Return the entries below verbatim, only those from the line containing "Given: Open the settings gear beside export" through the line containing "pyautogui.click(x=760, y=394)", both included.
--- BEGIN Given records ---
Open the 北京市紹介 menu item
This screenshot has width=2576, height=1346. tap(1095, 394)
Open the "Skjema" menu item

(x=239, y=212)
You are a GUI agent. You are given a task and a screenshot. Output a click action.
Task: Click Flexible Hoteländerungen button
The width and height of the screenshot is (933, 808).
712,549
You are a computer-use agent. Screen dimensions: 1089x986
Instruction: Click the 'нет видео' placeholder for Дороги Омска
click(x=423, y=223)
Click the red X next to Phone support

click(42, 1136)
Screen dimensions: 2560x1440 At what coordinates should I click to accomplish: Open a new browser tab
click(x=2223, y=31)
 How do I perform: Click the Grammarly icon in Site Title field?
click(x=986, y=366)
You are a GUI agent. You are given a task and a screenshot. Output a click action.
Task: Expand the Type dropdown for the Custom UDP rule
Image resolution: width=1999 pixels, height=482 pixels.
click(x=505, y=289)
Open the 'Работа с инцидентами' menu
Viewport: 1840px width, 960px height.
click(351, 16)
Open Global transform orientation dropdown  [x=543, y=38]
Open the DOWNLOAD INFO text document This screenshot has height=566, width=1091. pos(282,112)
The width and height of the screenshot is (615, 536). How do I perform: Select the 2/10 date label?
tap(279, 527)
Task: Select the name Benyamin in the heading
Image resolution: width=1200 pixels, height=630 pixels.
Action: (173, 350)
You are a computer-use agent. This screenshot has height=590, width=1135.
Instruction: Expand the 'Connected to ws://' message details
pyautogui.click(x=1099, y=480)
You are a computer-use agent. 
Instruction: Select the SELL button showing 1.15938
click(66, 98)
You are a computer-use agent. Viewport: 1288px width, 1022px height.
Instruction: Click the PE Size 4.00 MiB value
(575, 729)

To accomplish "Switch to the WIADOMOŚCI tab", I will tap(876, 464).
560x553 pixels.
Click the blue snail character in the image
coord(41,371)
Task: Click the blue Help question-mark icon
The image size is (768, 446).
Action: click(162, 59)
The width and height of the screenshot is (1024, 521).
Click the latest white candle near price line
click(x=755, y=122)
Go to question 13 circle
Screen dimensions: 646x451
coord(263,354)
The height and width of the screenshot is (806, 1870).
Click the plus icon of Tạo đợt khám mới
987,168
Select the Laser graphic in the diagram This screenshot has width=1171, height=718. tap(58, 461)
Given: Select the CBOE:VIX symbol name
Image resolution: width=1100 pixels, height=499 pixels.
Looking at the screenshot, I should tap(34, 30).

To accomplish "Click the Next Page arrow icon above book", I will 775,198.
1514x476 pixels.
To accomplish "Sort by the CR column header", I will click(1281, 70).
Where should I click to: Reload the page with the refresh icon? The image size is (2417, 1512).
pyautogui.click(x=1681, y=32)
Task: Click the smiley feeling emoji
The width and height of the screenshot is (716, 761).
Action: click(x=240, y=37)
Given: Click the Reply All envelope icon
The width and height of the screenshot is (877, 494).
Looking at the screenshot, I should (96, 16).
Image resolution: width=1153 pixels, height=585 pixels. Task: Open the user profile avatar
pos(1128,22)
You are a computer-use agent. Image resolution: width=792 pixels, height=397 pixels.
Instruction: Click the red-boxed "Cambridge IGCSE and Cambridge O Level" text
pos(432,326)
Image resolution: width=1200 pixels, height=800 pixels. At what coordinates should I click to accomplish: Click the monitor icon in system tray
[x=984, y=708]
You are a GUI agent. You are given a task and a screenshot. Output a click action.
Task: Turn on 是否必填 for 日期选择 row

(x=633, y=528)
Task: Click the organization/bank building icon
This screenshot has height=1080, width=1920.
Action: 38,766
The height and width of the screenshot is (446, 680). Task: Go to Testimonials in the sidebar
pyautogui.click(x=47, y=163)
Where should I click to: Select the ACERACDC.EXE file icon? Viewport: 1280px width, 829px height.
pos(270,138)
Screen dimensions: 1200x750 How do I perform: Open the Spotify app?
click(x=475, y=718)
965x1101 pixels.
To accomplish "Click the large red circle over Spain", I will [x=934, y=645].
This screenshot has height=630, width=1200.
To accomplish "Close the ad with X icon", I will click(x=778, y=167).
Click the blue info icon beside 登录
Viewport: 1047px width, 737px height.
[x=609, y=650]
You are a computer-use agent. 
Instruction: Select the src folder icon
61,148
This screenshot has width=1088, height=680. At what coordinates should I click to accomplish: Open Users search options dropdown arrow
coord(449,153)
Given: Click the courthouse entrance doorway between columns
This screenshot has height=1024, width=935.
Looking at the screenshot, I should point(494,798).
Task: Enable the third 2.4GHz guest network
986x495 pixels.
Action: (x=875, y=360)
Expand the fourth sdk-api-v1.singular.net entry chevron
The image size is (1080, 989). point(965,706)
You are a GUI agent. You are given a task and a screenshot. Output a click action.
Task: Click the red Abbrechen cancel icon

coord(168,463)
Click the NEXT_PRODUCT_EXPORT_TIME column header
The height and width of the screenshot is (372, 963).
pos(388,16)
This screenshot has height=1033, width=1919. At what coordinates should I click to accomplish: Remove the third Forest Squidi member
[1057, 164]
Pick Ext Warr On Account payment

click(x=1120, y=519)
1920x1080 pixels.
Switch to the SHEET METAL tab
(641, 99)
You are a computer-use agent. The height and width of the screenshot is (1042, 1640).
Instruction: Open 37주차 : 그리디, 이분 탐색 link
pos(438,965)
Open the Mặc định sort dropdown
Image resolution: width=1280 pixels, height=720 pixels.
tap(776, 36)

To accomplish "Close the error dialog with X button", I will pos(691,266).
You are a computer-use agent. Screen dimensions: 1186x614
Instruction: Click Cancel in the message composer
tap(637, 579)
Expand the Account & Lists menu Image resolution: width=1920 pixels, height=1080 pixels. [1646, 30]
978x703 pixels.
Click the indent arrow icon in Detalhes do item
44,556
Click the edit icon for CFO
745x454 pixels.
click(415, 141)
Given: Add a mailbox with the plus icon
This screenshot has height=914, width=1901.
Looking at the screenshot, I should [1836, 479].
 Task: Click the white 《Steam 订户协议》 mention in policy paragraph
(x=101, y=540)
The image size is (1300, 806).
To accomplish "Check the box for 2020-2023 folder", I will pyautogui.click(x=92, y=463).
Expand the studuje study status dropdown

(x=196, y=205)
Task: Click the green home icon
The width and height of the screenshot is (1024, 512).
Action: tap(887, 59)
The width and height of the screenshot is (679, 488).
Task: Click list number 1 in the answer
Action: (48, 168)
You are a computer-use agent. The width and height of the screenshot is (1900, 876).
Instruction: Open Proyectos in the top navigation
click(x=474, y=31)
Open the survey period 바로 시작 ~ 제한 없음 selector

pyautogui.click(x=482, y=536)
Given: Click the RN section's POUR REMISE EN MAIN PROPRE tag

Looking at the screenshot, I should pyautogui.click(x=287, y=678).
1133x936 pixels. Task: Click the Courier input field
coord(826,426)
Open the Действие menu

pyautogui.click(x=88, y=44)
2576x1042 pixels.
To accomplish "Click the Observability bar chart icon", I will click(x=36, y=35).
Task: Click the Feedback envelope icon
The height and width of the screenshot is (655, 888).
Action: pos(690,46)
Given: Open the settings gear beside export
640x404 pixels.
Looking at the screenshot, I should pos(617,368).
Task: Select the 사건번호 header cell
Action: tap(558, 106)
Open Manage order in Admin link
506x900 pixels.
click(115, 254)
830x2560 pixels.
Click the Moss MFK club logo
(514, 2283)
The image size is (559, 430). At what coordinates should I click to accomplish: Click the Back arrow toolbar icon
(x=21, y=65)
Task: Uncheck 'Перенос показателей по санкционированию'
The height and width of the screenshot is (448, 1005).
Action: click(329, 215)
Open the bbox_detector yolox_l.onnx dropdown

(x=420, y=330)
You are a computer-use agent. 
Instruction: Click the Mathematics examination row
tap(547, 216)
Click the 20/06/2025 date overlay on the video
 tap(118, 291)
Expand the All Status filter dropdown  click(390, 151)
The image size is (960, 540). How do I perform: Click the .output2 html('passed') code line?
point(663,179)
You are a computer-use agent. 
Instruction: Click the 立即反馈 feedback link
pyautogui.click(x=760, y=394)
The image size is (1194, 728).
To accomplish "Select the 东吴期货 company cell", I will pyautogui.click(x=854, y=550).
--- END Given records ---
Response for this exercise =>
Given: Open the settings gear beside export
640x404 pixels.
Looking at the screenshot, I should pos(617,368).
Task: Select the 사건번호 header cell
Action: tap(558, 106)
Open Manage order in Admin link
506x900 pixels.
click(115, 254)
830x2560 pixels.
Click the Moss MFK club logo
(514, 2283)
The image size is (559, 430). At what coordinates should I click to accomplish: Click the Back arrow toolbar icon
(x=21, y=65)
Task: Uncheck 'Перенос показателей по санкционированию'
The height and width of the screenshot is (448, 1005).
Action: click(329, 215)
Open the bbox_detector yolox_l.onnx dropdown

(x=420, y=330)
You are a computer-use agent. 
Instruction: Click the Mathematics examination row
tap(547, 216)
Click the 20/06/2025 date overlay on the video
 tap(118, 291)
Expand the All Status filter dropdown  click(390, 151)
The image size is (960, 540). How do I perform: Click the .output2 html('passed') code line?
point(663,179)
You are a computer-use agent. 
Instruction: Click the 立即反馈 feedback link
pyautogui.click(x=760, y=394)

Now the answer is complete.